Start of Record set

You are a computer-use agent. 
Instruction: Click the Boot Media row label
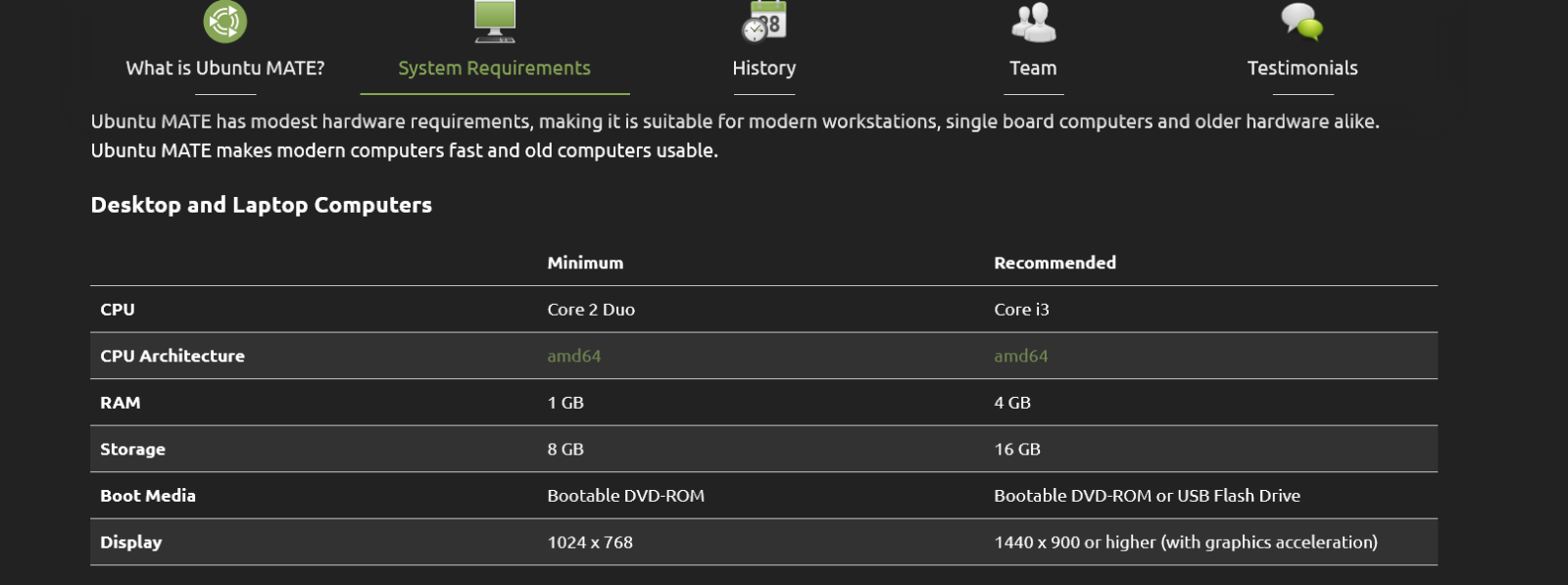148,496
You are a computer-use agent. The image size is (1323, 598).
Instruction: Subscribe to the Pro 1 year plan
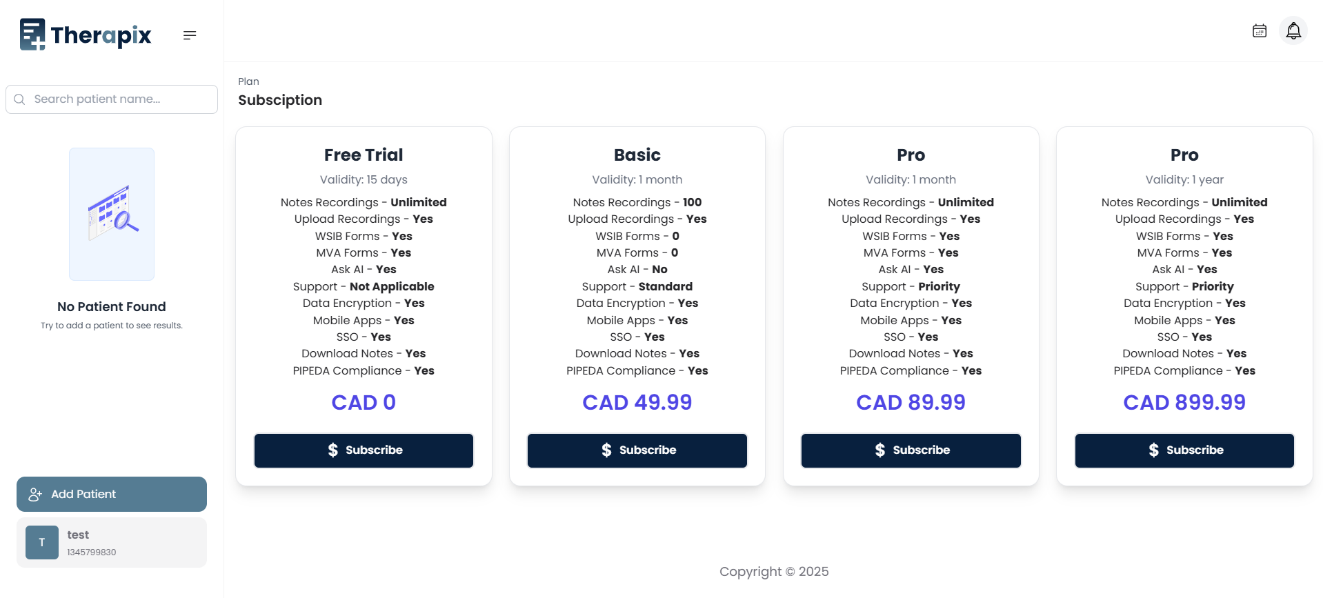(1184, 450)
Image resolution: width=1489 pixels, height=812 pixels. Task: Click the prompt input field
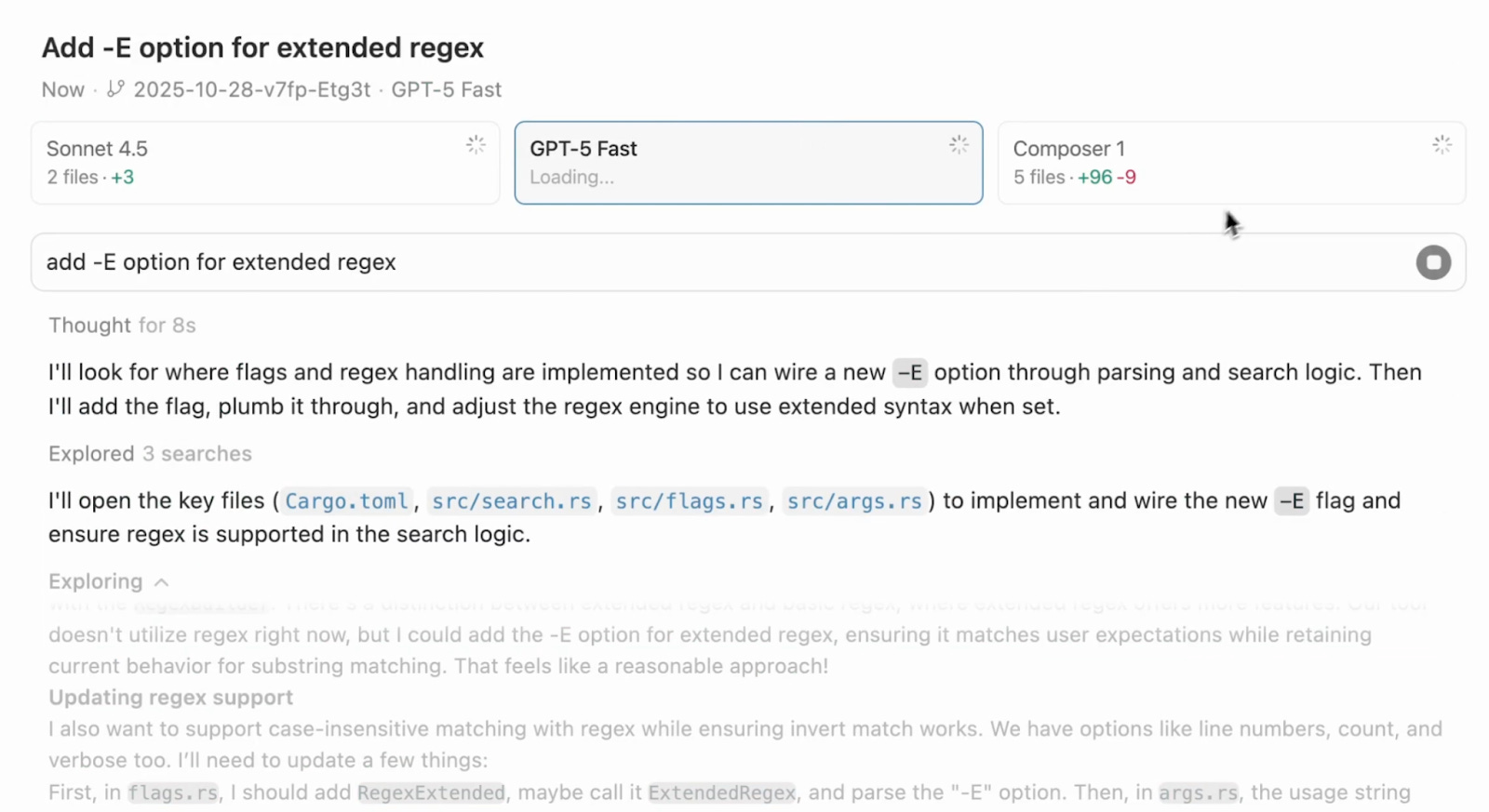(717, 262)
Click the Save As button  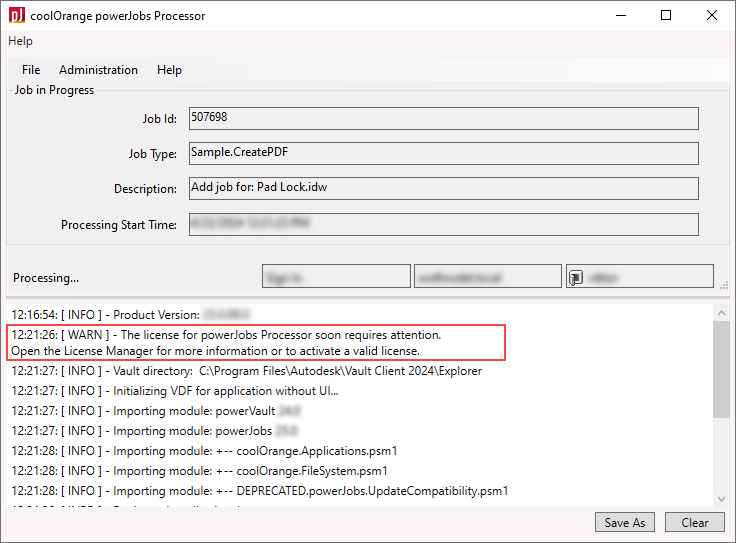[x=625, y=522]
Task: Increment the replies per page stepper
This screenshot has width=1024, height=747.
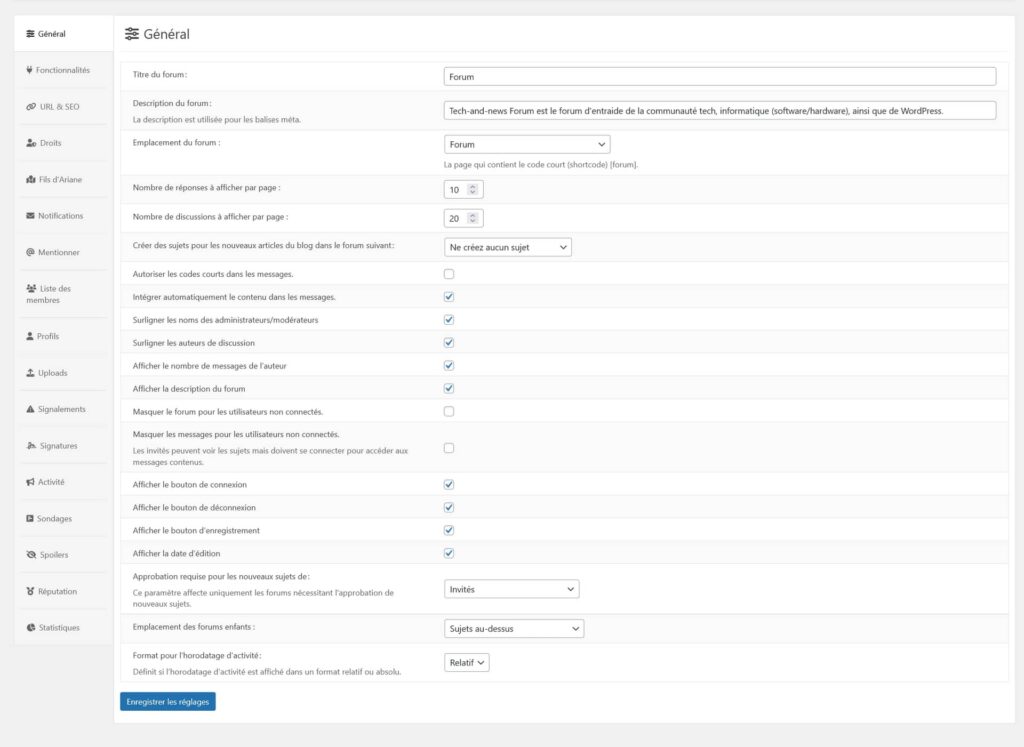Action: click(x=471, y=185)

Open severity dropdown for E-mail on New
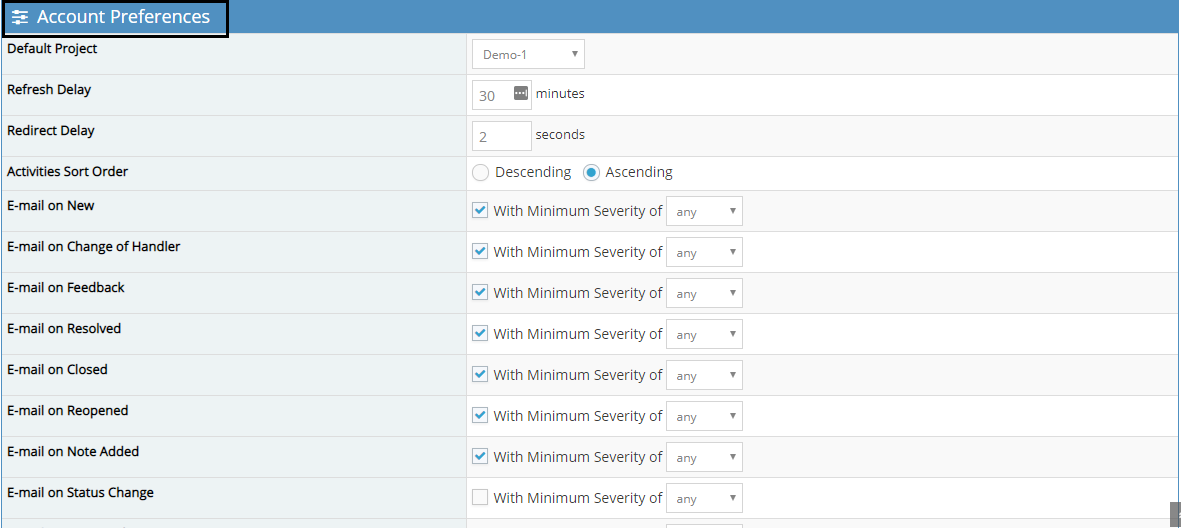pyautogui.click(x=704, y=211)
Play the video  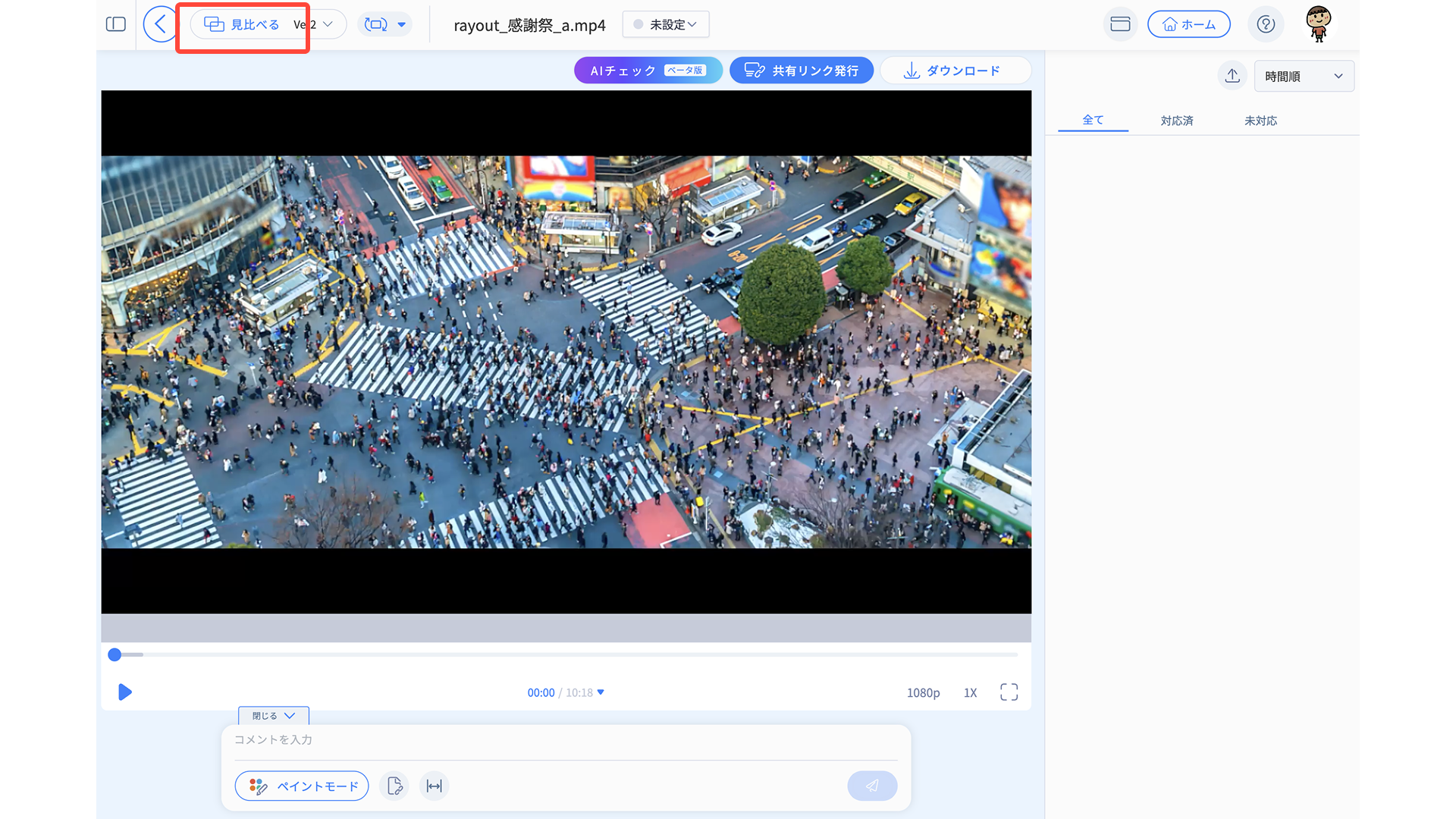[125, 692]
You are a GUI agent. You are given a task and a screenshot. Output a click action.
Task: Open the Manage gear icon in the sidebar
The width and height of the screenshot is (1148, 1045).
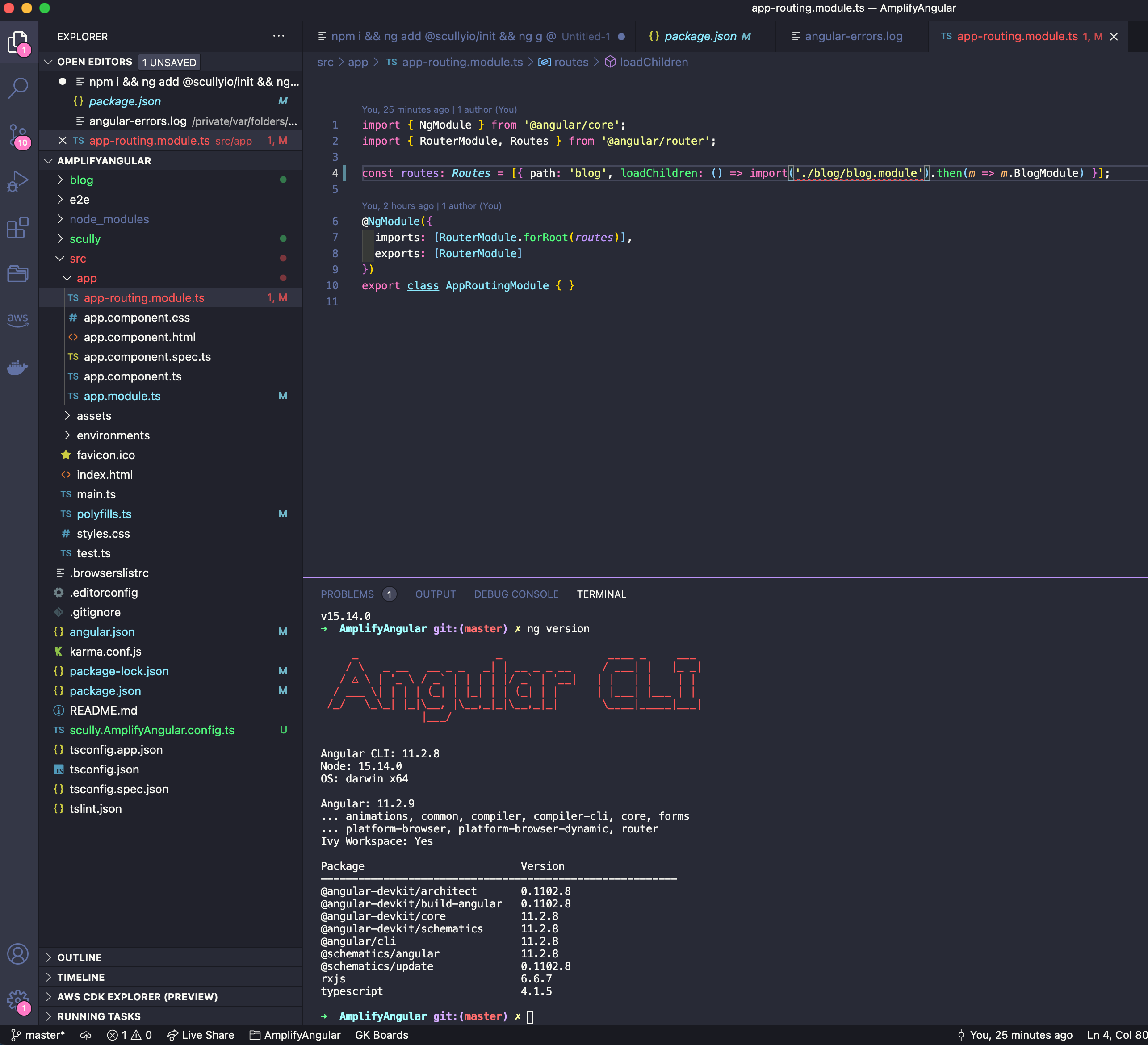(x=18, y=1000)
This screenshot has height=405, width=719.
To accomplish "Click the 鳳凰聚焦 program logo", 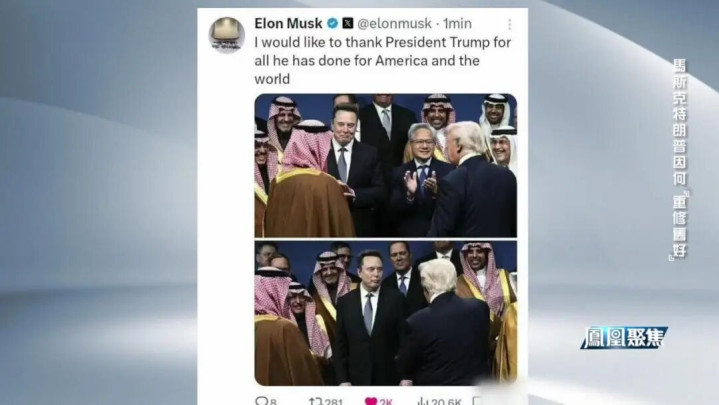I will [x=624, y=338].
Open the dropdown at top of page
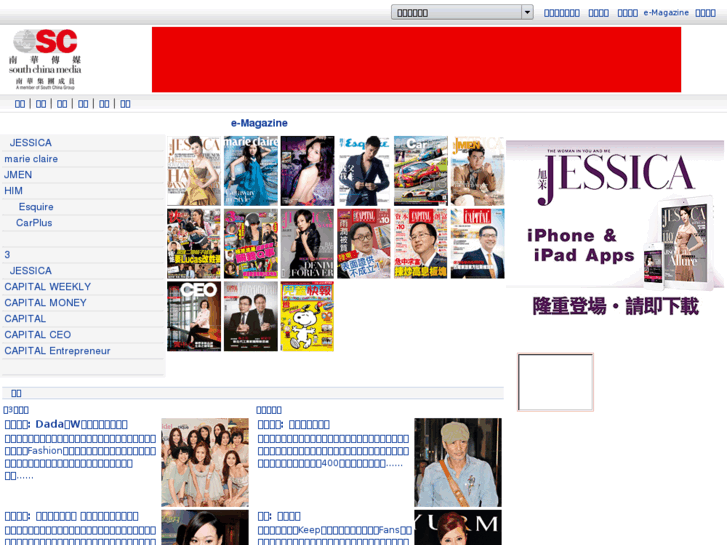This screenshot has width=727, height=545. click(x=462, y=12)
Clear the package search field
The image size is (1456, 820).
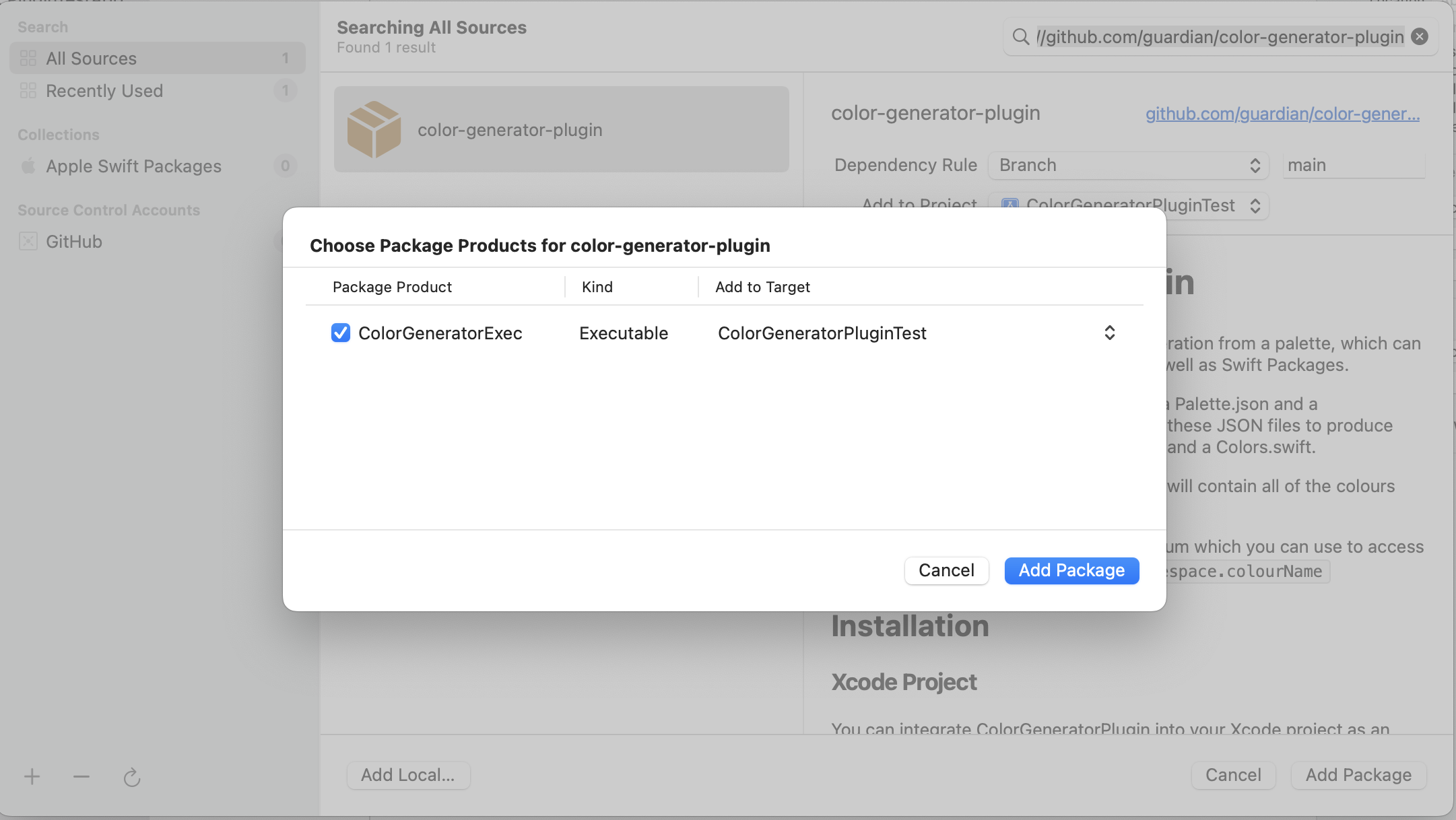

End of Record set

→ Written task:
Copy word for word every line from the one containing "Open the dropdown at top of page" down to the end of the rows, both ends included, and leave the pictures out.

→ Solution to this task:
Open the dropdown at top of page
This screenshot has width=727, height=545. click(x=462, y=12)
Clear the package search field
The image size is (1456, 820).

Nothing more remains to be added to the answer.